> [SELECTED TEXT]:
┌──

A council is asking the Ministry of Defence to help pay for a £400,000-plus clean-up of contaminated land at an old naval base on an Orcadian island.

Orkney Islands Council says the ground at Lyness on Hoy has historic oil contamination which dates back to its former use as a Royal Navy and NATO fuel depot.

The authority claims a serious pipe spillage is known to have occurred during its time under MoD ownership.

Councillors were told in a report that remediation works on the brownfield site, which was acquired by the local authority over 40 years ago, were estimated at £407,000.

It was recommended that the council approach the MoD to seek a financial contribution towards the repair work.

However, a report before councillors also warned that due to the history of the site, attempts to persuade the UK Government to agree to address the contamination are likely to be “challenging,” with “no guarantee” of a successful outcome.

The report said the Lyness Harbour area was acquired by the council in 1977 from the MoD.

“Subsequently, site investigation works have been undertaken and confirmed the presence of historic oil contamination below part of the site which falls within the council’s ownership,” it said.

“This dates back to the former use of the area as part of the Royal Navy/NATO fuel depot, and a pipe spillage which is known to have taken place at a time when the site was owned and occupied by the MoD.

“In terms of environmental legislation, a causer of pollution or contamination is held responsible by the regulators. However, in the present case, it is likely that the council will be deemed to have acquired the land, after a period as a lease holder, in the knowledge of contamination (or likely contamination).

“Accordingly, attempts to persuade the UK Government to agree to address the contamination at this stage are likely to be challenging and there is no guarantee that these would lead to a successful outcome.

“It is necessary and essential that the contamination is addressed to satisfy the council’s present liability in terms of contamination and its environmental responsibilities and to make the site available for any development proposal that comes forward.

“Expenditure on the remediation of the Lyness site will not create a new capital asset however as this project is a necessary step in making a vacant brownfield site available for re-use, it is considered appropriate to progress with this project by following the Capital Project Appraisal process.”

└──

> [INFORMATION SHOWN]:

┌──

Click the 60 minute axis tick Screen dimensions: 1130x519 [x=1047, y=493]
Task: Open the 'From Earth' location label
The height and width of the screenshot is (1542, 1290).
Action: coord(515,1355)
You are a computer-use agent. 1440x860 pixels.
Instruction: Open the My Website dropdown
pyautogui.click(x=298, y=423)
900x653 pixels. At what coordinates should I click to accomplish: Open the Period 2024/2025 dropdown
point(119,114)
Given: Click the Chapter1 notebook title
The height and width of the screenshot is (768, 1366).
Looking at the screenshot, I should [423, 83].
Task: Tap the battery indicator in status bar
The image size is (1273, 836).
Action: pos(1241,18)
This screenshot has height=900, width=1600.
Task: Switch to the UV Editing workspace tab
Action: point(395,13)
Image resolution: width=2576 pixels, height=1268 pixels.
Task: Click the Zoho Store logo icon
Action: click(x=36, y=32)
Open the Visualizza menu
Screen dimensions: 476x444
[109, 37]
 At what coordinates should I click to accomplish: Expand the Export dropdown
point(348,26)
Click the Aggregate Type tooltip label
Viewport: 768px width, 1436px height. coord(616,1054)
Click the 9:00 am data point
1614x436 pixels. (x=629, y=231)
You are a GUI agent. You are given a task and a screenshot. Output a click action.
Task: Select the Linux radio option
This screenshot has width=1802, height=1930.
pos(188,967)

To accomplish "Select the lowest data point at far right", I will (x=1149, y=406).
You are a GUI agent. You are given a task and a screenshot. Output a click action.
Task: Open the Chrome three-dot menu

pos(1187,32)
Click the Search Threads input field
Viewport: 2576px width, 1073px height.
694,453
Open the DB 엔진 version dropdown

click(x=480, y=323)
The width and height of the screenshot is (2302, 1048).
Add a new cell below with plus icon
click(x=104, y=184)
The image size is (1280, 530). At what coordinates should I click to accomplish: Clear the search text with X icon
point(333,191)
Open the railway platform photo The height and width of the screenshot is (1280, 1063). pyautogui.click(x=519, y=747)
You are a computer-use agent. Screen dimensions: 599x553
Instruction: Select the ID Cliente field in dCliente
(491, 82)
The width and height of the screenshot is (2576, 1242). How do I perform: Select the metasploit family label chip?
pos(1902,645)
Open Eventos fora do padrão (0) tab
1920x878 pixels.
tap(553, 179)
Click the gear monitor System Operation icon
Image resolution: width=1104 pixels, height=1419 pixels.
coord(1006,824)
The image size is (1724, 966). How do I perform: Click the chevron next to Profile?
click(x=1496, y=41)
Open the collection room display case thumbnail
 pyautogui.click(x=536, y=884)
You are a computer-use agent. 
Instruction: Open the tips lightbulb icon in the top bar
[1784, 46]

└──

> [THE PROBLEM]: Summarize the news item on the Lyness oil contamination in two sentences.

> [TASK RESPONSE]: Orkney Islands Council is asking the Ministry of Defence to help fund a clean-up estimated at £407,000 of historic oil contamination at Lyness on Hoy, which dates back to the site's former use as a Royal Navy and NATO fuel depot and to a pipe spillage that occurred under MoD ownership. A report warned that persuading the UK Government will likely be challenging, with no guarantee of success, because the council will probably be deemed to have acquired the land in 1977 in the knowledge of contamination, but it called the remediation necessary to satisfy the council's liability and make the site available for development.